As we head toward (and through) sequestration and shutdown threats, maybe we can hope. Maybe these latest Congress-created crises can have a happy ending.

Maybe whatever political “compromise” is eventually reached will include more changes in dividend taxation.

Maybe the country can end this vicious cycle of wringing profits out of the economy. Maybe the country can go back to growing our entire economy, not just the personal incomes of the top 400.

It’s going to be an interesting couple of months. Fasten your seatbelts for another bumpy ride.

What Mitt Romney Taught Us about America’s Economy

Mitt Romney ran on his record as a businessman.  But over the summer, when bloggers and journalists started taking a closer look at that record, they shined some light into the shadows of the private equity industry.

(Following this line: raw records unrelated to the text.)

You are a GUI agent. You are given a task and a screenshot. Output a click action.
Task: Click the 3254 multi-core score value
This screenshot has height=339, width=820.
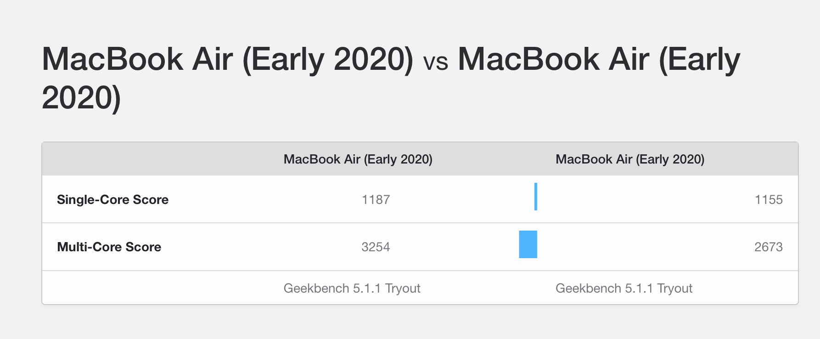(376, 247)
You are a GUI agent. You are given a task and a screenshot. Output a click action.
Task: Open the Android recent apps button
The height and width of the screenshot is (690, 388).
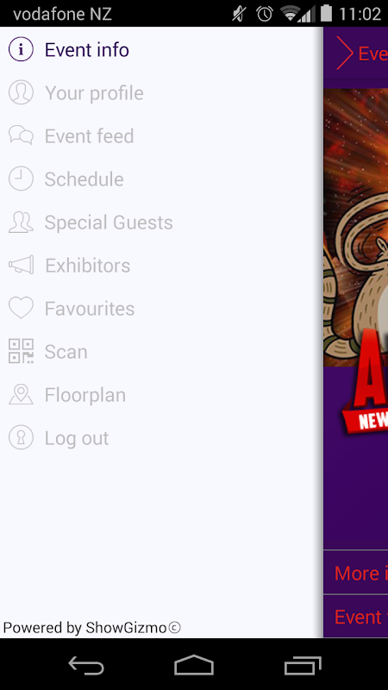click(303, 665)

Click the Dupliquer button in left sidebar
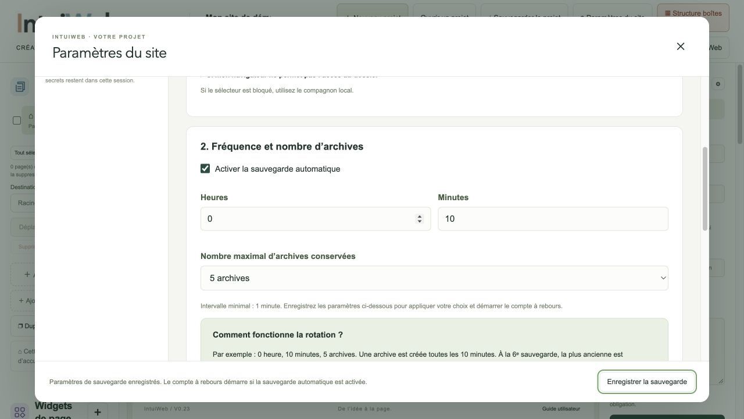point(23,326)
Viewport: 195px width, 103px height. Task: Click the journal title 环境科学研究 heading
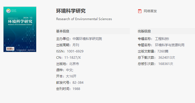[71, 11]
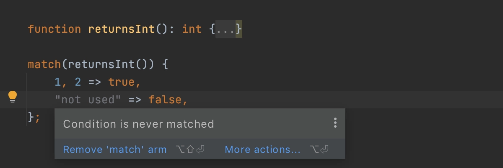Click the arrow operator after "not used"
The image size is (503, 168).
[135, 100]
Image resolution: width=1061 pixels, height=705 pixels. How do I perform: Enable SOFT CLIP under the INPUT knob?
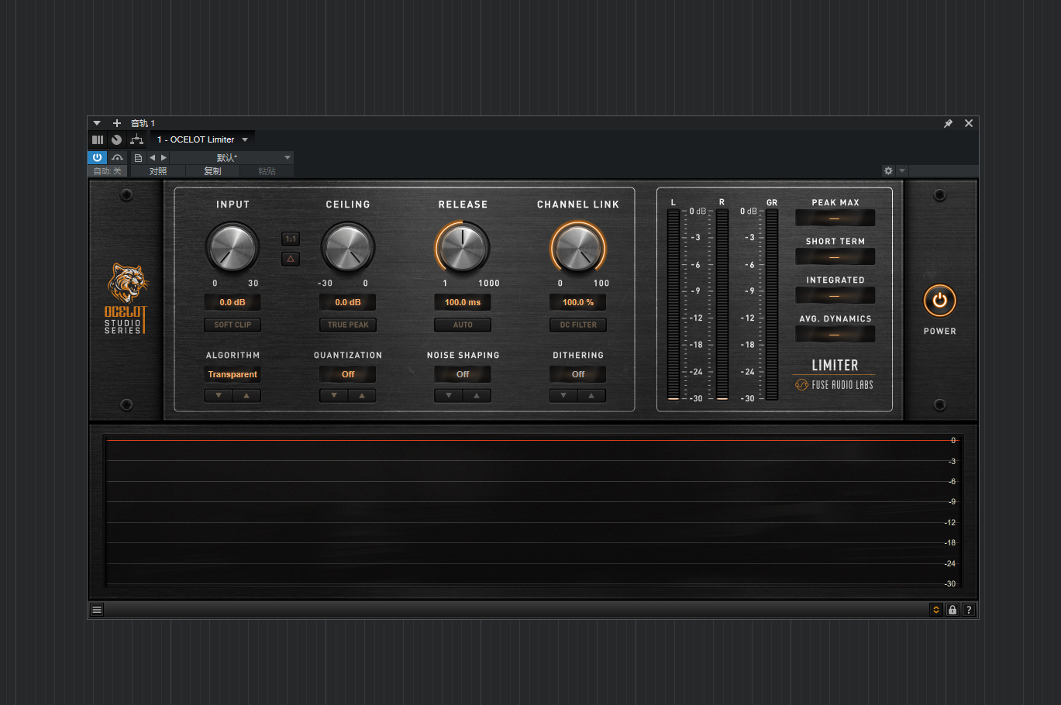(x=232, y=325)
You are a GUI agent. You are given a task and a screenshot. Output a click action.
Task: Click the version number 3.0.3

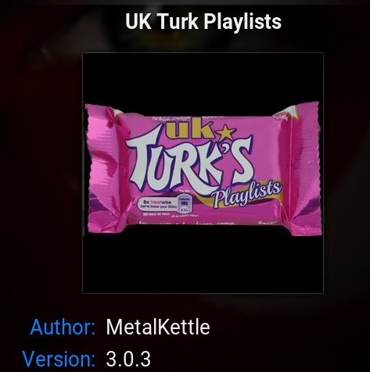click(128, 359)

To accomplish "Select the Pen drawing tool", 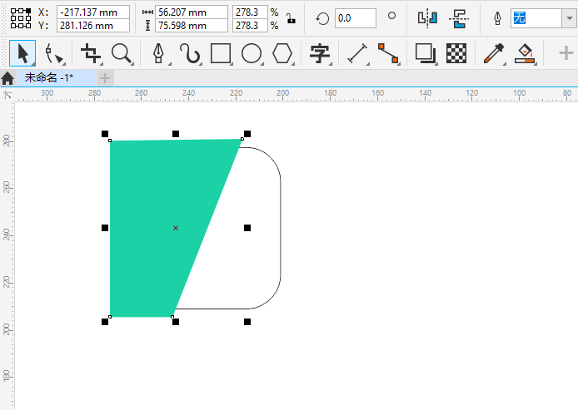I will (x=158, y=54).
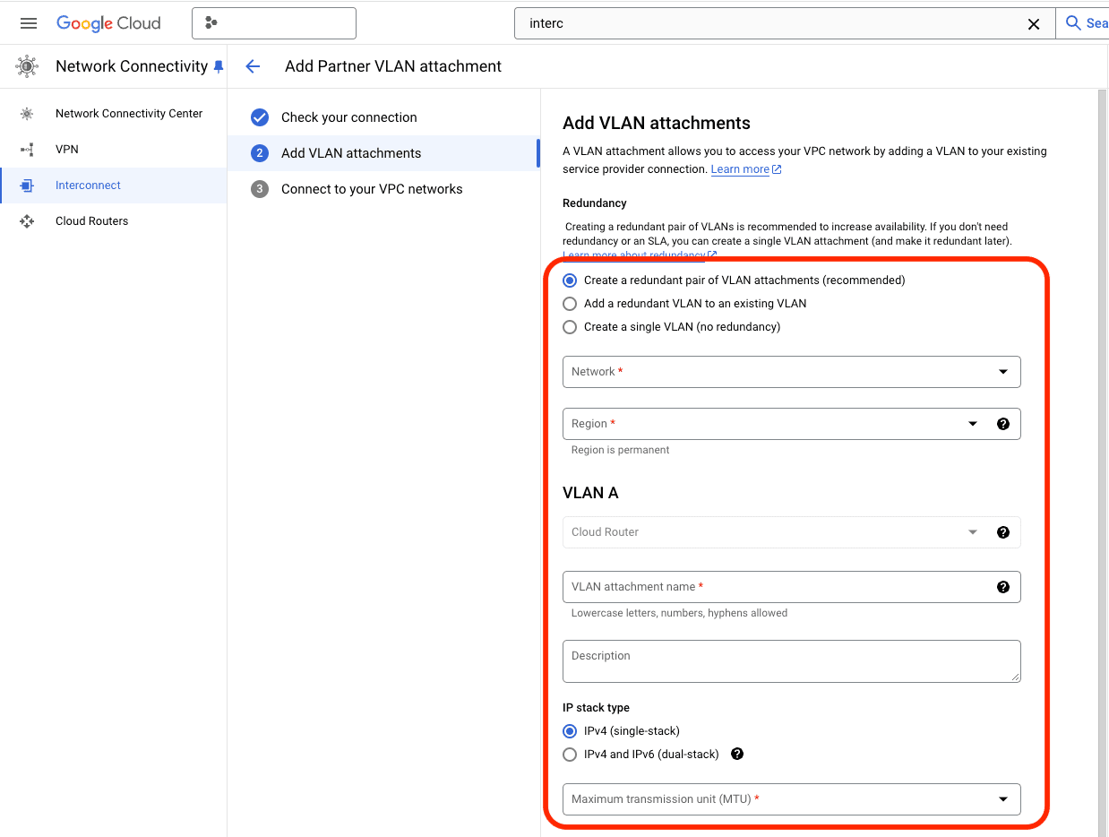
Task: Select create a redundant pair of VLAN attachments
Action: pyautogui.click(x=570, y=280)
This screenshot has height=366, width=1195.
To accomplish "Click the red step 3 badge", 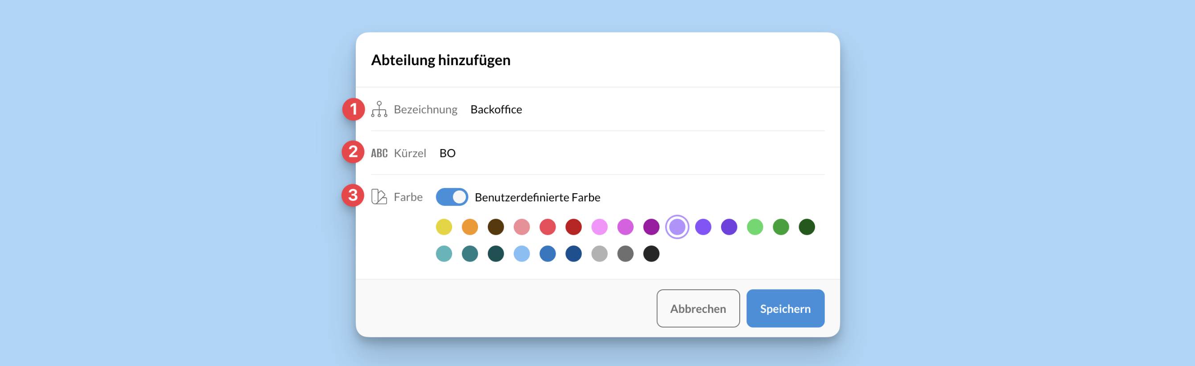I will coord(353,195).
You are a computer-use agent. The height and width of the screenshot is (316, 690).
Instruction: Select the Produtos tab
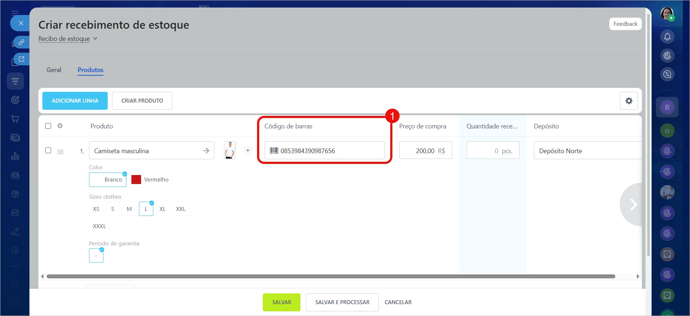[90, 70]
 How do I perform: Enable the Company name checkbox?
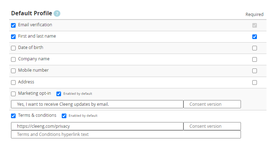[13, 59]
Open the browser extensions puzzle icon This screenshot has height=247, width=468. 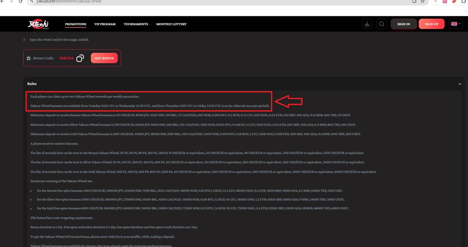[x=464, y=2]
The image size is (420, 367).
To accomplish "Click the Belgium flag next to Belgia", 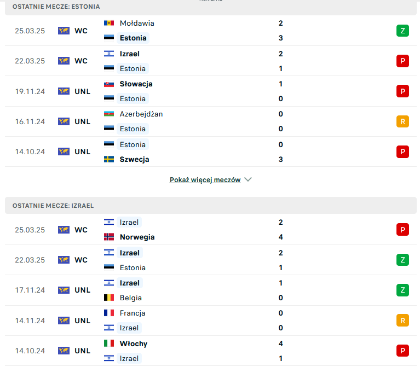I will (x=109, y=298).
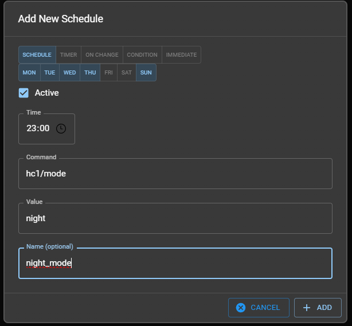This screenshot has width=352, height=326.
Task: Click the Name (optional) text field
Action: (x=175, y=264)
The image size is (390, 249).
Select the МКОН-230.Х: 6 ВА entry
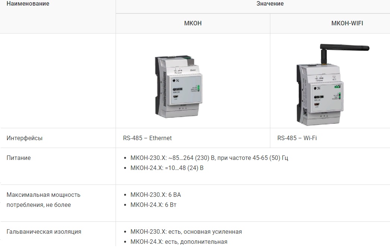(x=155, y=195)
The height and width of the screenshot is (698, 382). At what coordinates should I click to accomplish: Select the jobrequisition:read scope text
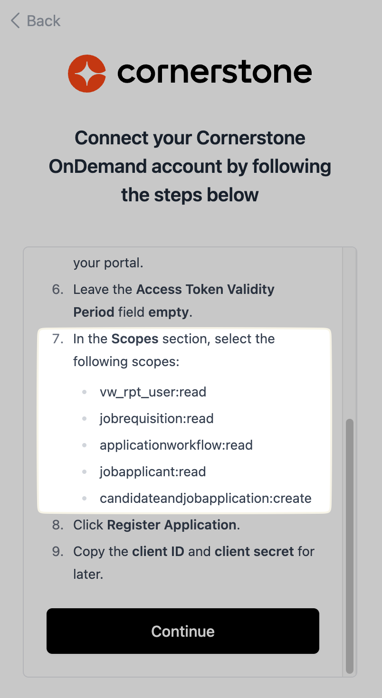tap(156, 419)
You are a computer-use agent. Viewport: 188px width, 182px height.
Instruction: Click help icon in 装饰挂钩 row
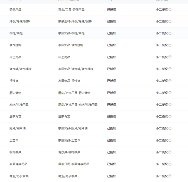(170, 45)
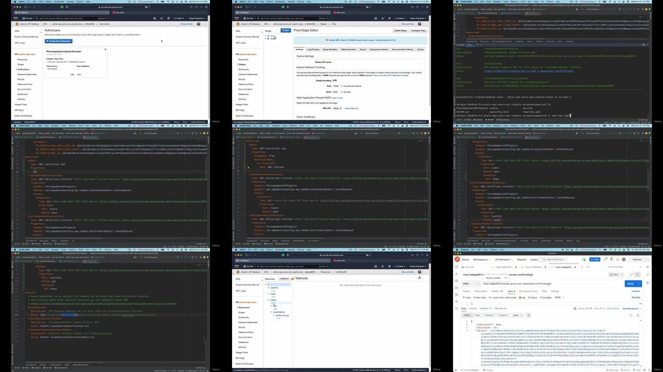Adjust the Rate requests-per-second stepper
The image size is (663, 372).
click(341, 86)
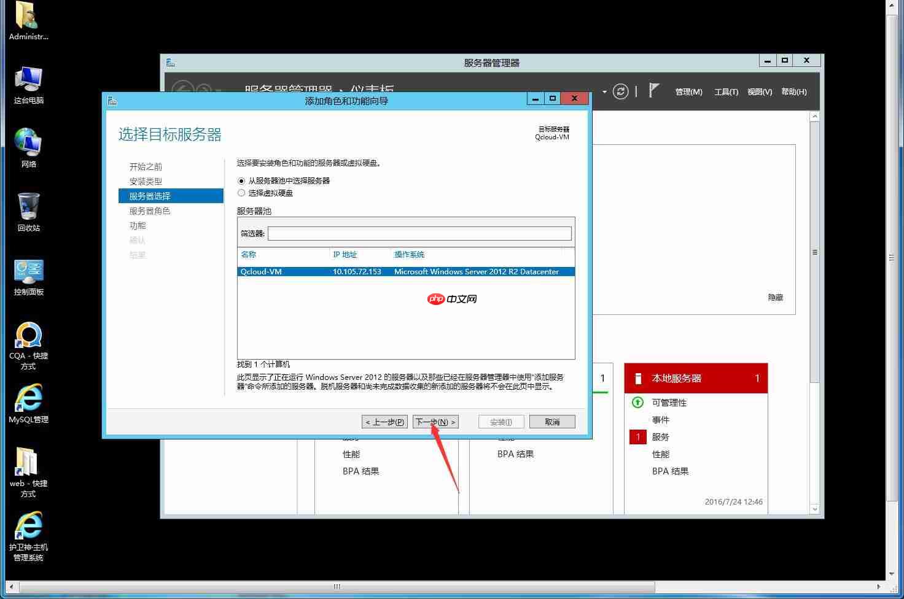Image resolution: width=904 pixels, height=599 pixels.
Task: Click the 下一步(N) button
Action: [x=435, y=422]
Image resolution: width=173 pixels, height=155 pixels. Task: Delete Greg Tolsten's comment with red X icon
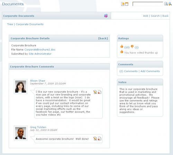[100, 139]
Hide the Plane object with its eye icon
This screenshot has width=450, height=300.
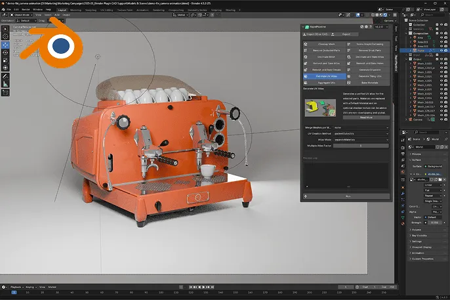click(x=441, y=51)
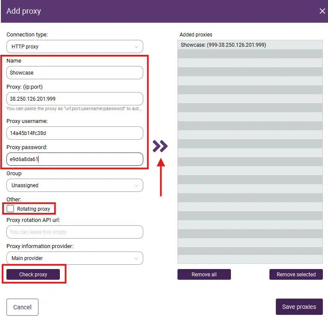The width and height of the screenshot is (328, 320).
Task: Click the Remove selected button
Action: point(296,275)
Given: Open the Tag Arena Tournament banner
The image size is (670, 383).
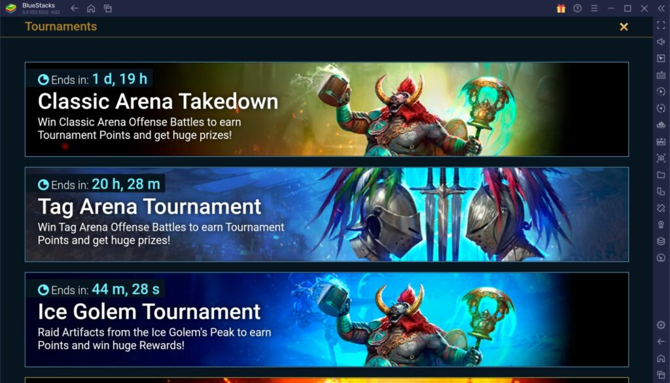Looking at the screenshot, I should 326,214.
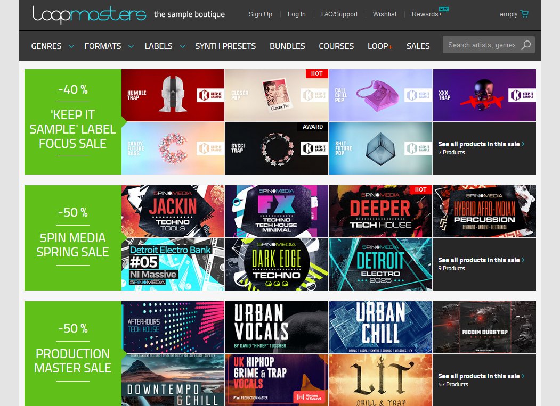Open the BUNDLES section
Image resolution: width=560 pixels, height=406 pixels.
click(287, 46)
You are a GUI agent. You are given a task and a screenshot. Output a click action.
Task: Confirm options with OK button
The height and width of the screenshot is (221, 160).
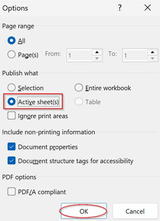point(84,211)
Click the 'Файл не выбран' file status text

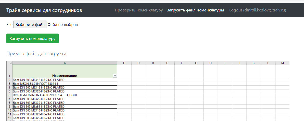(63, 25)
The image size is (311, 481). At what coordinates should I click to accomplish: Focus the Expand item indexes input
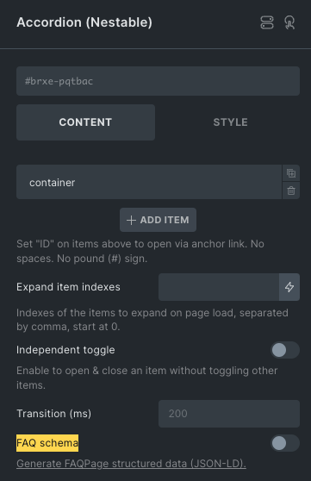(x=219, y=287)
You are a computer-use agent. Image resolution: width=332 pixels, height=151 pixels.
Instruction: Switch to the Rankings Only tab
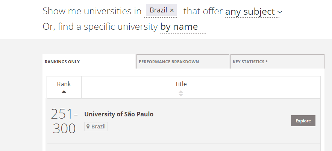click(x=62, y=62)
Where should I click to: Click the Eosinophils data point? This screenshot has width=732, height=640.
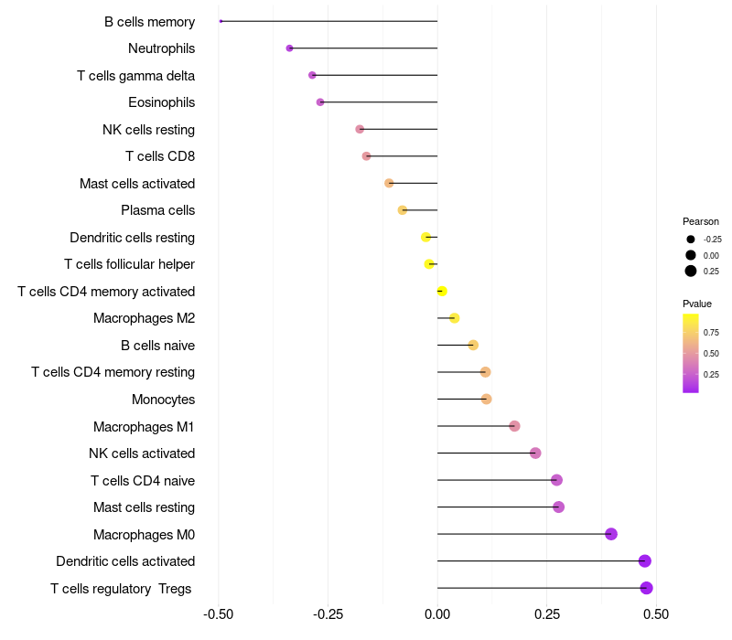click(x=320, y=102)
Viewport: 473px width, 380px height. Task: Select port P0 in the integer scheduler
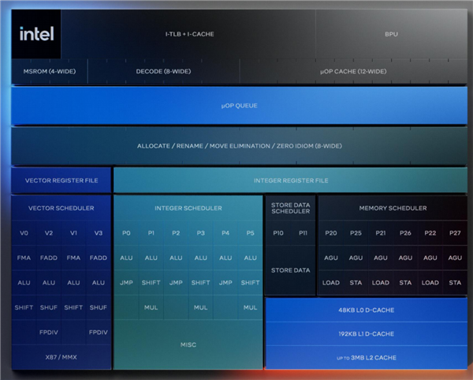coord(126,233)
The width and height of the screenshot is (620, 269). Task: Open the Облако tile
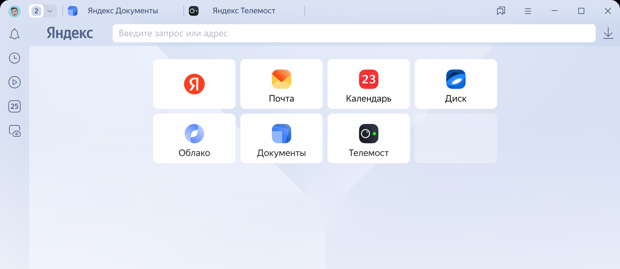click(x=194, y=138)
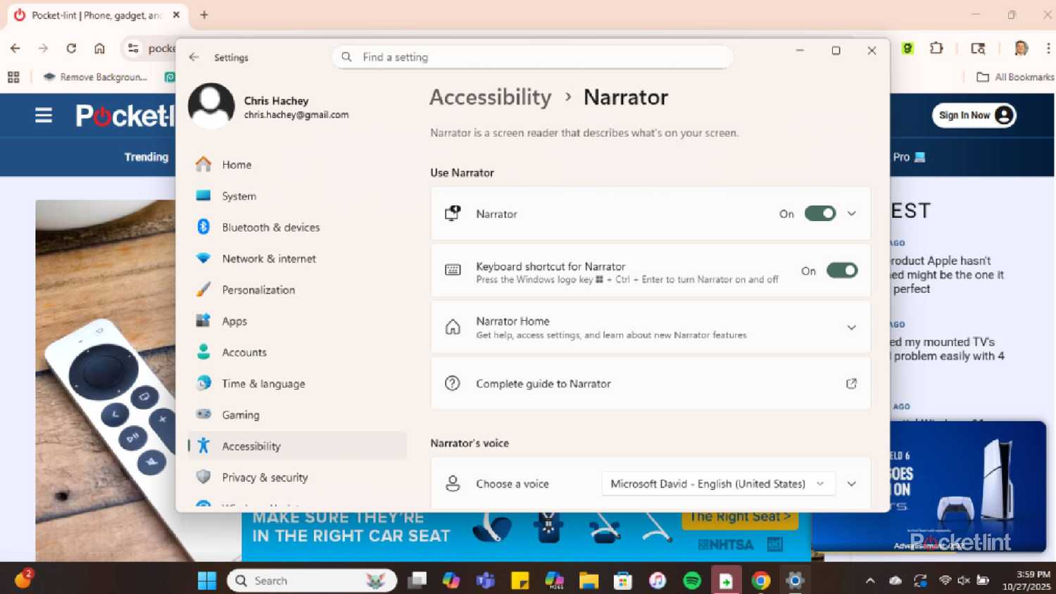
Task: Turn off the Narrator toggle
Action: [x=819, y=213]

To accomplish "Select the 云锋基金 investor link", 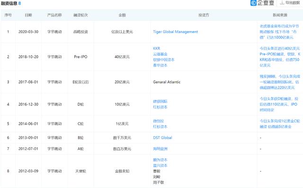I will 160,54.
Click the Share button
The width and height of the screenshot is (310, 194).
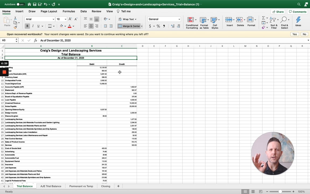278,12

The companies’ names change, but the sequence of events is basically the same:

  1. Rolling Stone writer Matt Taibbi:  “Bain put up a mere $18 million to acquire KB Toys … Less than a year and a half after the purchase, Bain decided to give itself a gift known as a ‘dividend recapitalization.’ The firm induced KB Toys to redeem $121 million in stock and take out more than $66 million in bank loans – $83 million of which went directly into the pockets of Bain’s owners and investors, including Romney. ‘The dividend recap is like borrowing someone else’s credit card to take out a cash advance, and then leaving them to pay it off.’ “
  2. Pensions and Investments writer Aaron Elstein: Hospital operator HCA borrowed $2.5 billion in October to help finance a $1.2 billion dividend payout, 40% of which went into the pockets of private equity owners Bain Capital and KKR & Co.
  3. Bloomberg News blogger William Cohan: “Welcome to Mitt Romney’s America. This is the true story of how in October 1993 buyout firm Bain Capital LLC, which Romney founded and ran from 1984 to (roughly) 1999, and its partners bought a steel mill in Kansas City, Missouri, from Armco Steel Corp. for $75 million, merged it with other steel companies, loaded it with too much debt, paid themselves big dividends and ran the company into the ground.”
  4. San Diego Free Press writer John Lawrence:  “In 1994, Bain bought medical equipment manufacturer Baxter International. After a merger with another company, it became known as Dade Behring.  Bain froze the workers’ pension benefits … it used the projected savings as the basis to borrow $421 million…  Dade paid Bain and its partner, Goldman Sachs, the entire amount as a dividend. … Bain and Goldman had only put down $81 million to buy the company in the first place. Yet, in June 1999 they received $365 million from the dividend—a gain of 4.3 times their initial investment.”
  5. Forbes Blogger Peter Cohan: “Consider Bain Capital’s Thomas Lee Partners’ $26 billion acquisition of Clear Channel Communications — home of Rush Limbaugh … This takeover has turned a company that formerly earned net income of nearly $1 billion into a money-loser (almost $4.7 billion in cumulative losses), resulted in thousands of layoffs, extracted millions in fixed management fees, and recently resulted in a multi-billion special dividend for the two PE owners paid for by highly risky borrowing.”
  6. David Stockman, Former Budget Director for President Ronald Reagan:    American Pad and Paper was a 20-bagger—that is, $5 million was invested in 1992 for a $100 million profit, a miraculous outcome for Bain, but hardly so for the Ampad workers and shareholders left holding the bag when the company went bankrupt in 1999 with massive debt.  … Ampad generated barely enough operating income during the first six months of 1996 to cover its swollen interest payments… Yet since Bain Capital had now harvested a dividend that was 12X its original investment, it was basically home free.
  7. Bloomberg News writer Anthony Luzzatto Gardner:  What’s clear from a review of the public record during his management of the private-equity firm Bain Capital from 1985 to 1999 is that Romney was fabulously successful in generating high returns for its investors. He did so, in large part, through heavy use of tax-deductible debt, usually to finance outsized dividends for the firm’s partners and investors.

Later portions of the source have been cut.